Compounding the issue is that despite Wilds’ graphics settings spanning three different pages, there isn’t actually much help to be had from cutting the quality levels. Some games can run at double or triple the speed when switching form maximum to minimum settings, but at native 1080p, my RTX 4060 only varied from 42fps on Ultra to 56fps on Lowest. That really doesn’t reveal much scope for easy optimisations, though is also less of a surprise once you see how similar the two presets look.

Sure enough, when I tested the individual settings one by one – lowering them to minimum to see which affect performance most keenly – only a handful, excluding upscaling and frame gen, added more than 1fps or 2fps by themselves.
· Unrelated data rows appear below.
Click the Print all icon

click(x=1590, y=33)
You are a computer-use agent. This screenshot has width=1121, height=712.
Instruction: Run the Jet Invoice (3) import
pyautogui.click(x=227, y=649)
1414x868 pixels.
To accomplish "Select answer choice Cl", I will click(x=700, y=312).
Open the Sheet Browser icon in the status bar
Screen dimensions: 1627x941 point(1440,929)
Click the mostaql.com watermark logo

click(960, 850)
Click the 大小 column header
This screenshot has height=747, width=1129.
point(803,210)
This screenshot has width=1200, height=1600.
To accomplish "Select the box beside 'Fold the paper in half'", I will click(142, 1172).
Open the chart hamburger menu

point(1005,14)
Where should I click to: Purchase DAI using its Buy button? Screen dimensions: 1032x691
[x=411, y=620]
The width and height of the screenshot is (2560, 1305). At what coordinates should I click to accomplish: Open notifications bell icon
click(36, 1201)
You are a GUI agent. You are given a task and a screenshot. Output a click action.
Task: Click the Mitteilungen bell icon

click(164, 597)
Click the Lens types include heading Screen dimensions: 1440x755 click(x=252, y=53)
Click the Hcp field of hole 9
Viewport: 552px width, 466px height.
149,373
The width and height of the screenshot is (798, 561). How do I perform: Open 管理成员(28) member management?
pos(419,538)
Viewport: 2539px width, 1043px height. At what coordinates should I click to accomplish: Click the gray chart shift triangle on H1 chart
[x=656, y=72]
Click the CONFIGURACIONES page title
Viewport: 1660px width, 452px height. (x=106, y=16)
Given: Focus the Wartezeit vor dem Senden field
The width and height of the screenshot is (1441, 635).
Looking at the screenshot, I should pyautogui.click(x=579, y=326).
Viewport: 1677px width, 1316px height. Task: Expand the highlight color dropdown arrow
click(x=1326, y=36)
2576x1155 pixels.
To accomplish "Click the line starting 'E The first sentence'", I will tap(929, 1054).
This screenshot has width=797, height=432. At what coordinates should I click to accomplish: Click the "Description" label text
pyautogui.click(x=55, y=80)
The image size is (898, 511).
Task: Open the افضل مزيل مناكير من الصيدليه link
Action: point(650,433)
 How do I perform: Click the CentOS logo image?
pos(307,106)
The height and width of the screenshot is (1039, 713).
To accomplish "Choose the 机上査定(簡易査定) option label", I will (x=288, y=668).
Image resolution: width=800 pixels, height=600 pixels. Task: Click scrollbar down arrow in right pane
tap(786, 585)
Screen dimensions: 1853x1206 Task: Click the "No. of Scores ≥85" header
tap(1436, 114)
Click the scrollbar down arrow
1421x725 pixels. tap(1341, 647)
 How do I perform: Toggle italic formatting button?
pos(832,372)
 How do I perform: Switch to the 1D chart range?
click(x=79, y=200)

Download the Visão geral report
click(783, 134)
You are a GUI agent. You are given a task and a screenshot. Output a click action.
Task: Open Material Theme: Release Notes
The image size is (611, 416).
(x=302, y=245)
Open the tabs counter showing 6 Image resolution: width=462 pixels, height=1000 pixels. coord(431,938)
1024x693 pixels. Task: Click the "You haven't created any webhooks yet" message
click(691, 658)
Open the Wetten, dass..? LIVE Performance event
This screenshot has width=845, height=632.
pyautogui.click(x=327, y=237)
Many didn’t affect the framerate at all, which at least confirms that if you’re going to play Monster Hunter Wilds, you can at least leave a big bunch of settings on their highest, with the knowledge that they’re not actively making anything worse.

Here's what I’ve come up with, in terms of a “best” settings combination:

Upscaling/Upscaling mode: DLSS/FSR 3 on Quality.

DLSS/FSR 3 on Quality Ray tracing: High (if supported).

High (if supported) Texture quality: High.

Low Everything else: Ultra preset equivalent.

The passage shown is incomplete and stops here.